“You’ve got mail.” Remember when that was a good thing? Unfortunately, it now often means you’re someone’s target. Some are obvious. No Nigerian prince wants to send you buckets of money for a favor. Others are more subtle. So how do you identify scams? Here are some tips:
- Never click on embedded links or open suspicious attachments. One common scam involves hacking an individual’s email account to steal address lists. If you receive an email from someone you know, but it only contains one line, a link to another site, don’t click on it. Likewise, never open an attachment. Instead, if you’re not sure it’s legitimate, contact the sender separately asking if he/she sent the original email or if it was an address book theft.
- Don’t react to threats. Another popular scam is a threat that your account will be closed if you don’t respond to the email. Cybercriminals often use threats that your security has been compromised and ask you to click on a link to update your profile. If the threat comes from a company with which you have no relationship, it’s easy. Hit ‘Delete.’ However, if the email seems to be from a legitimate company, contact that company via a separate action, like logging onto the company’s website or calling the company to inquire about the email. You can also hover your cursor over the link to see the address of the site to which you’ll be redirected.

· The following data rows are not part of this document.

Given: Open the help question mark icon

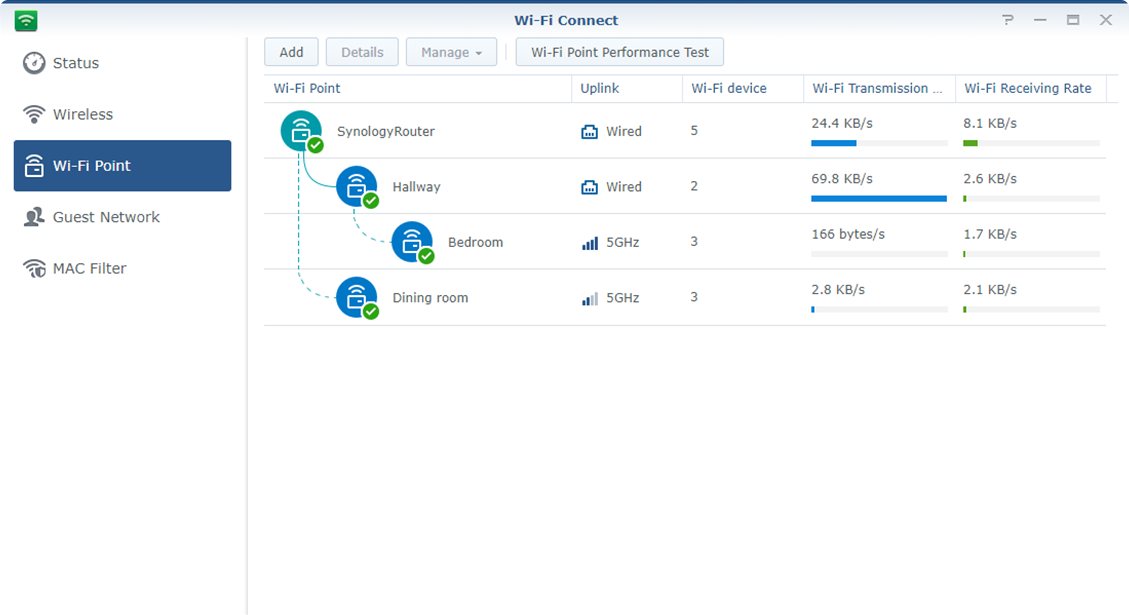Looking at the screenshot, I should tap(1007, 20).
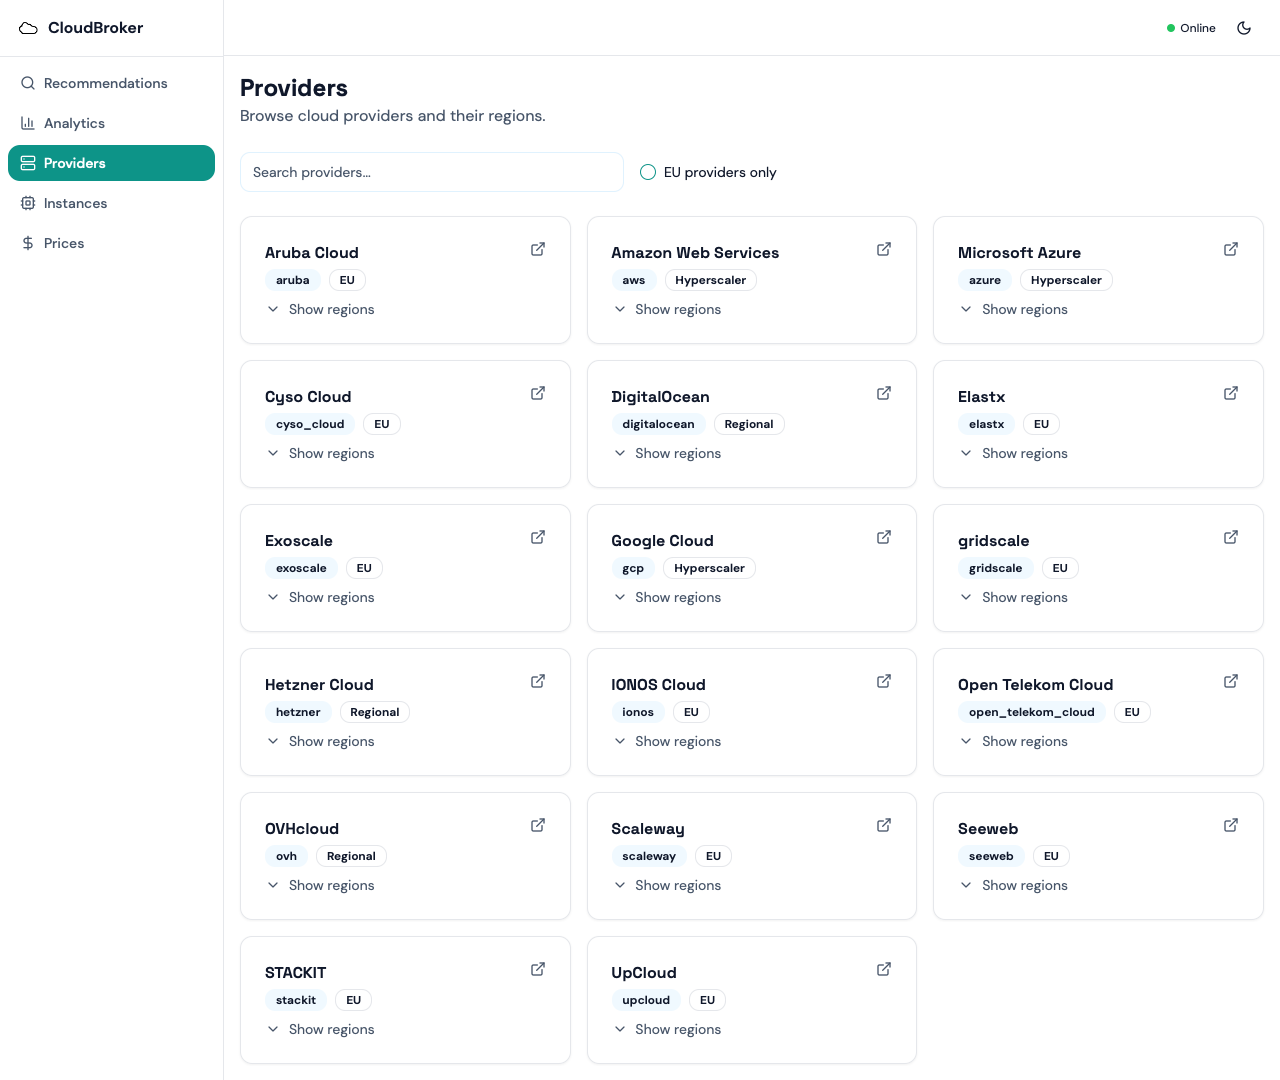Click Google Cloud's external website icon
Screen dimensions: 1280x1080
884,537
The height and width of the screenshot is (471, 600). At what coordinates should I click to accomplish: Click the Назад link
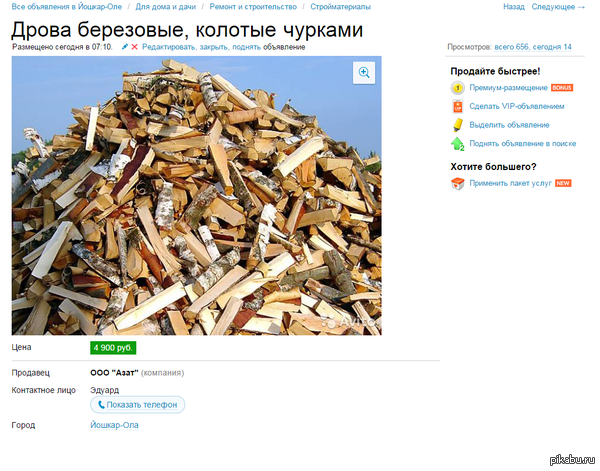point(514,7)
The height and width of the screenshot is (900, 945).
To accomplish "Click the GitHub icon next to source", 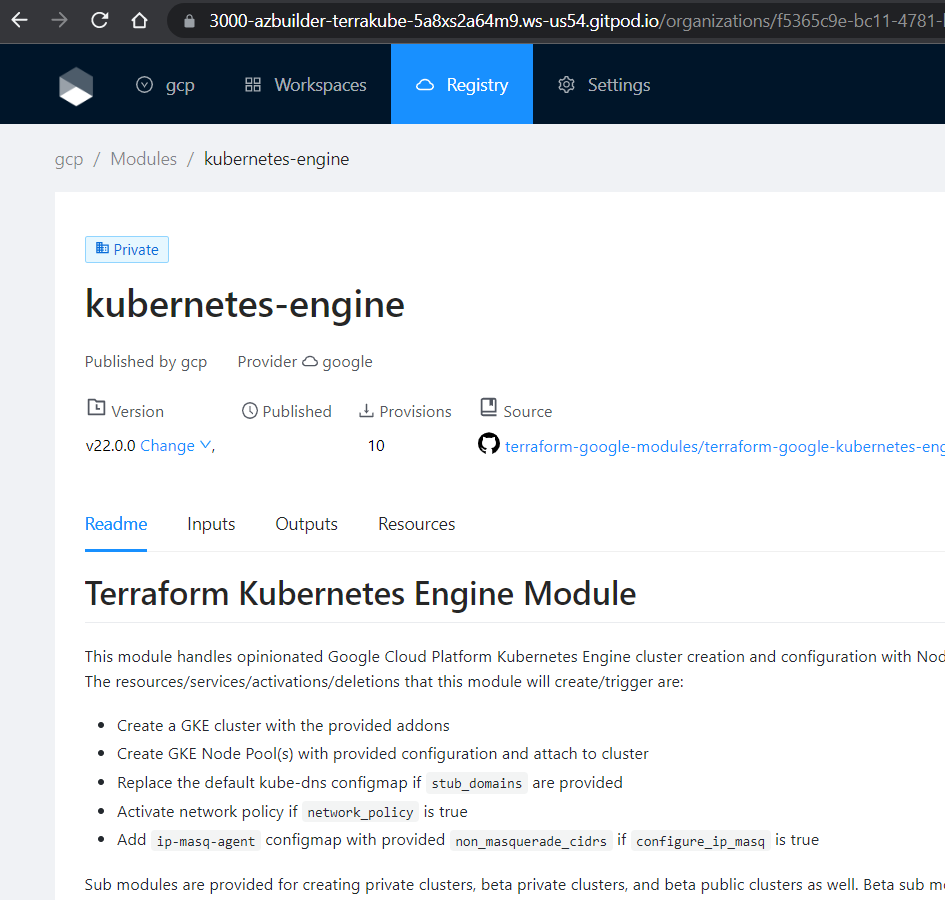I will 488,444.
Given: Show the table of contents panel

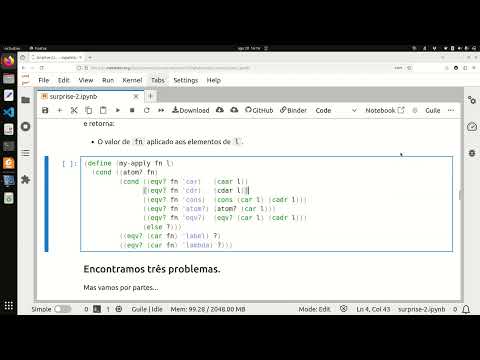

- Be suspicious of spelling and grammar errors. Legitimate businesses have staff who proofread mass emails carefully before they are released. Cyber attackers are not known for their grammar and spelling.
- Be savvy about emails that solicit donations of goods or money. As a business owner, develop good practices about charitable donations, and never respond to an email-only solicitation.
But it’s not just email. As business owners, you also need to have strong credit card acceptance policies, particularly telephone orders. Non-face-to-face purchases are common, but the credit card companies have given you some tools to protect your business.
- Ask for the cardholder’s Card Verification Value/Code (CVV/CVC). These are the 3 or 4 digit numbers that are printed on the payment card (3 digits for Visa, MasterCard, and Discover and 4 digits for American Express). Payment account numbers can be stolen, but CVV/CVC numbers are generally only known if the card is physically in hand.
- Perform an Address Verification. In a non-face-to-face environment, always obtain the cardholder’s physical mailing address and include the appropriate data when running the credit card authorization.
- Match purchases and credits. The card association rules state that if a refund is to be made, it must be processed on the same payment card as was used for the original purchase. One scam we’ve recently heard about is an individual calling in a substantial order and then calling back later to cancel the order but providing a different account number for the refund. Do not fall prey.